Macular degeneration, also known as age-related macular degeneration (AMD or ARMD), is a medical condition which may result in blurred or no vision in the center of the visual field. Early on there are often no symptoms. Over time, however, some people experience a gradual worsening of vision that may affect one or both eyes. While it does not result in complete blindness, loss of central vision can make it hard to recognize faces, drive, read, or perform other activities of daily life. Visual hallucinations may also occur but these are not serious and do not represent a mental illness.
Macular degeneration typically occur in older people. Genetic factors and smoking also play a role. It is due to damage to the macula of the retina. Diagnosis is by a complete eye exam. The severity is divided into early, intermediate, and late types. The late type is additionally divided into "dry" and "wet" forms with the dry form making up 90% of cases.
Prevention includes not smoking, exercising, and eating well. Vitamin supplements do not appear to be useful for prevention. There is no cure or treatment that returns vision already lost. In the wet form, anti-VEGF medication injected into the eye or less commonly laser coagulation or photodynamic therapy may slow worsening. Supplements in those who already have the disease may slow progression.

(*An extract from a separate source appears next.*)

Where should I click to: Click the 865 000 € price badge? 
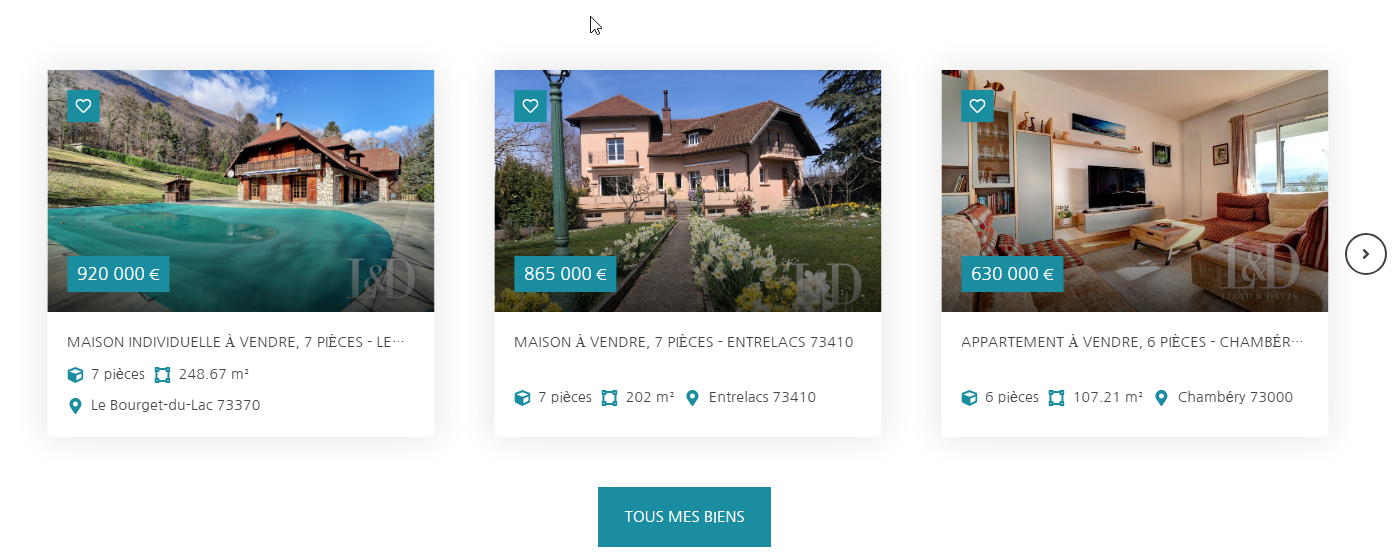(565, 273)
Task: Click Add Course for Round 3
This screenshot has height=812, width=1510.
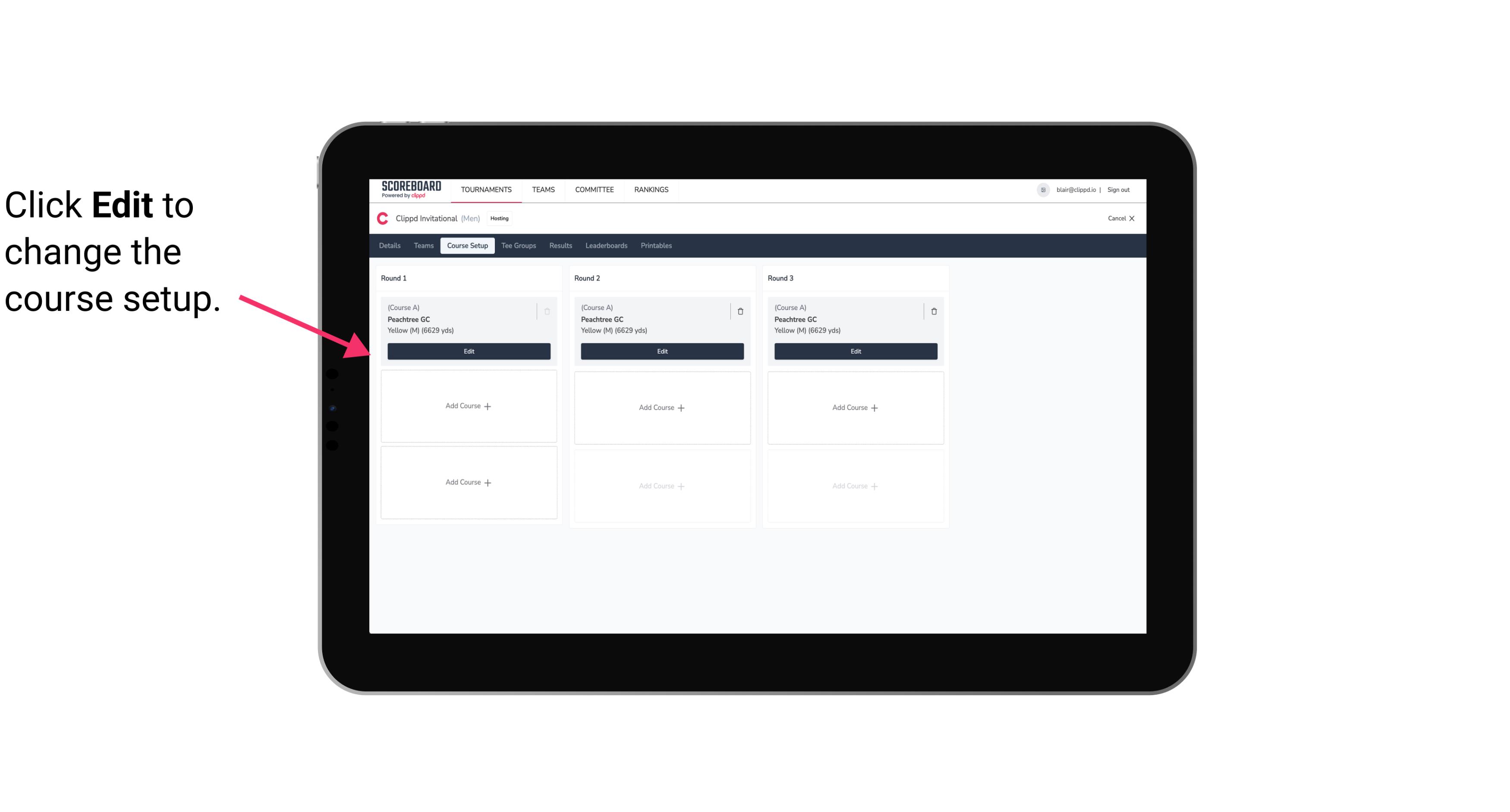Action: pos(855,407)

In 2010 it affected 23.5 million people globally. In 2013 moderate to severe disease affected 13.4 million and it is the fourth most common cause of blindness after cataracts, preterm birth, and glaucoma. It most commonly occurs in people over the age of fifty and in the United States is the most common cause of vision loss in this age group. About 0.4% of people between 50 and 60 have the disease, while it occurs in 0.7% of people 60 to 70, 2.3% of those 70 to 80, and nearly 12% of people over 80 years old.